- _Task to carry out_:
Rewrite the records from the start through the line containing "Carrer de los", including both ends and no other lines. Shift each coordinate by adding 99 to both of its numbers, and keep every other part of those lines unchanged.

[Entries showing where items appear]
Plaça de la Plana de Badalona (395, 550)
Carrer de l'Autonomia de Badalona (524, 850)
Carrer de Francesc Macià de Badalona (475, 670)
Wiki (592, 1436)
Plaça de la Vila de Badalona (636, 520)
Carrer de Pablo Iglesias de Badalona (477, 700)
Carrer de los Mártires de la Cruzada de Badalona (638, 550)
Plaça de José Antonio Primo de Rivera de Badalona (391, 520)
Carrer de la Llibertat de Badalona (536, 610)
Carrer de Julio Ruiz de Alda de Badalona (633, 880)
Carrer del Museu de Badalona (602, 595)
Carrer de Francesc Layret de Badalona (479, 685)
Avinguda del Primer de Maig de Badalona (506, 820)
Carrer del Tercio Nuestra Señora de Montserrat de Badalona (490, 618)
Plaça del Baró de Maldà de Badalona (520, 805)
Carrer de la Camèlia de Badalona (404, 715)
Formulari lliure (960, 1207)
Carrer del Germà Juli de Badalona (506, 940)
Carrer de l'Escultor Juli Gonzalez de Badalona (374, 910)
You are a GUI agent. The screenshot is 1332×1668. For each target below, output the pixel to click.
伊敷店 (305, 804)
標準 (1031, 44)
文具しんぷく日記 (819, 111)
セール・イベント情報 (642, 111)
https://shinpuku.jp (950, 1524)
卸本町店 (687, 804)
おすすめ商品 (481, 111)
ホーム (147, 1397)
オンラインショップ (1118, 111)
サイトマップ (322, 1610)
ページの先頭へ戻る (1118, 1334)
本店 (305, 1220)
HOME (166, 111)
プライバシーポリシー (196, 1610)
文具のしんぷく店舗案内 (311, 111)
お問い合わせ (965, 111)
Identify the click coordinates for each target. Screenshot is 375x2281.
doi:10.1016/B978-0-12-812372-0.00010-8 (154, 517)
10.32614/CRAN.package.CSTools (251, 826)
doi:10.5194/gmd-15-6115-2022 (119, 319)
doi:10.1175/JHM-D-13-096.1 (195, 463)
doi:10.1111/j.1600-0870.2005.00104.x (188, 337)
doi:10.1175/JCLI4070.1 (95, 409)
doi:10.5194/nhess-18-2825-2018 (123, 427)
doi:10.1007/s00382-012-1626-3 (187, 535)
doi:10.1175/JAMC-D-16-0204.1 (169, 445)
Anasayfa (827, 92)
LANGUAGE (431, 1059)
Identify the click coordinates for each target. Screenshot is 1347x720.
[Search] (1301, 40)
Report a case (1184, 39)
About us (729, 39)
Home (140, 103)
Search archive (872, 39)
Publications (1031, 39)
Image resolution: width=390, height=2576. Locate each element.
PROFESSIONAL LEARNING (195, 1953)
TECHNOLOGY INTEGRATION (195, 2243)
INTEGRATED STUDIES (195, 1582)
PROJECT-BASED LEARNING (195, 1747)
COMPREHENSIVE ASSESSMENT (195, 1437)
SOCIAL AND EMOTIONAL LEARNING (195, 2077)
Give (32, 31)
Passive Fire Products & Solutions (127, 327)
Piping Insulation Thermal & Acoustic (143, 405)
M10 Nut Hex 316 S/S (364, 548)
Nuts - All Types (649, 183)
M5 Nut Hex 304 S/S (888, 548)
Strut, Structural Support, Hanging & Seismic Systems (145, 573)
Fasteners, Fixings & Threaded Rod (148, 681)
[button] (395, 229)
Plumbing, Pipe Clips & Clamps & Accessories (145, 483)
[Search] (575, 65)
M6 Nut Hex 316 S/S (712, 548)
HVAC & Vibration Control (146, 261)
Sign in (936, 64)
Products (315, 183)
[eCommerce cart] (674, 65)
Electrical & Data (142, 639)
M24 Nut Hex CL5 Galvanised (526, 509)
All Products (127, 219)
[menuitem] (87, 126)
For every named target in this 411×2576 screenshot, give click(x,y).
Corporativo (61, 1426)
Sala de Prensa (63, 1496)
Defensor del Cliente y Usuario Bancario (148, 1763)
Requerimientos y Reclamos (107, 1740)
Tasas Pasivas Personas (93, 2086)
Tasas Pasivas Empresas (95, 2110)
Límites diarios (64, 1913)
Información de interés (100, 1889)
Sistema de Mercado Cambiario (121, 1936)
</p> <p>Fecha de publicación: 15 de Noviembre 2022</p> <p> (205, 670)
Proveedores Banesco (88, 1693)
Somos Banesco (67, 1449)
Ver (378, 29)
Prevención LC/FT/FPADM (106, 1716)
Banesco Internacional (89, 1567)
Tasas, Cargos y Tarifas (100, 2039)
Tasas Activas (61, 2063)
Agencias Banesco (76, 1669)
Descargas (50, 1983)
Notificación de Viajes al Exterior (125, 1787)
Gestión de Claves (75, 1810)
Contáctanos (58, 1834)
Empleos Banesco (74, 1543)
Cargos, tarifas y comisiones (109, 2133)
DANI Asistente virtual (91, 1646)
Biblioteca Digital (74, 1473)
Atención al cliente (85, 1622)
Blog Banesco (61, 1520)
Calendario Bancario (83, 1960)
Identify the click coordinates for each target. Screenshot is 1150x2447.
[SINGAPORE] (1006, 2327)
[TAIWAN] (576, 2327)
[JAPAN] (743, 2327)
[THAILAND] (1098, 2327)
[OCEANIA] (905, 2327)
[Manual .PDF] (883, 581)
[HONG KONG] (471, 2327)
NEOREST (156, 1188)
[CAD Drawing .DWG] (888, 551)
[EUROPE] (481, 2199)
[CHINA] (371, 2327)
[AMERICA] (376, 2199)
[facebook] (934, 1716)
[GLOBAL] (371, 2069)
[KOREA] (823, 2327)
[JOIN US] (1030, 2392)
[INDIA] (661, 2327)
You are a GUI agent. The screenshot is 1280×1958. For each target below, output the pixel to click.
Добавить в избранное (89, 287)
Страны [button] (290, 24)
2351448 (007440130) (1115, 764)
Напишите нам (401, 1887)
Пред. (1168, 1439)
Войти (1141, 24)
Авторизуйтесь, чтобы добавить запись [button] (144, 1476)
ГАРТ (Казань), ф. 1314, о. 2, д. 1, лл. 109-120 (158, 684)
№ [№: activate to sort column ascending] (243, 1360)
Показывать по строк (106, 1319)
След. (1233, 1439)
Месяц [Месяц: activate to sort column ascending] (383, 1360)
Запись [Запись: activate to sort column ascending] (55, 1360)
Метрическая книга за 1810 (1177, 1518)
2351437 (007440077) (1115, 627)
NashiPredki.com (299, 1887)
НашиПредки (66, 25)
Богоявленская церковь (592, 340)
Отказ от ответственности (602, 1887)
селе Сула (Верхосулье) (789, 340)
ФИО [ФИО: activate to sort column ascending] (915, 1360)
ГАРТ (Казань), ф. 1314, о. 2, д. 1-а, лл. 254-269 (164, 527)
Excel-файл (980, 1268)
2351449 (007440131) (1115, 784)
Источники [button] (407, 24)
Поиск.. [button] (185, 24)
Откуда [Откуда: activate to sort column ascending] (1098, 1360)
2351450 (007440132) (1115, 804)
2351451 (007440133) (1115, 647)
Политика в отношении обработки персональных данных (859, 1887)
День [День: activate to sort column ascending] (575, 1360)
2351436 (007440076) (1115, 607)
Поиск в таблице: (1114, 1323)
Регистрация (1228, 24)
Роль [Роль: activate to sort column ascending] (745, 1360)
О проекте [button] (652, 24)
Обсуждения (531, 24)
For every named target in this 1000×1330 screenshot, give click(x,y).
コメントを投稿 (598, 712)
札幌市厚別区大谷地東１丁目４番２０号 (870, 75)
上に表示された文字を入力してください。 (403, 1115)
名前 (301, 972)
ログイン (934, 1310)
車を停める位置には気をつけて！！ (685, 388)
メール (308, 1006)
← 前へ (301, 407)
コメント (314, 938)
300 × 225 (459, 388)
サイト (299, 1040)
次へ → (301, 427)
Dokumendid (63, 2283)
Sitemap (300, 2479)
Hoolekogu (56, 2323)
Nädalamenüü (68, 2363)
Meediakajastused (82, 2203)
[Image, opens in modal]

- _Response to the task_:
Plaça de la Plana de Badalona (494, 649)
Carrer de l'Autonomia de Badalona (623, 949)
Carrer de Francesc Macià de Badalona (574, 769)
Wiki (691, 1535)
Plaça de la Vila de Badalona (735, 619)
Carrer de Pablo Iglesias de Badalona (576, 799)
Carrer de los Mártires de la Cruzada de Badalona (737, 649)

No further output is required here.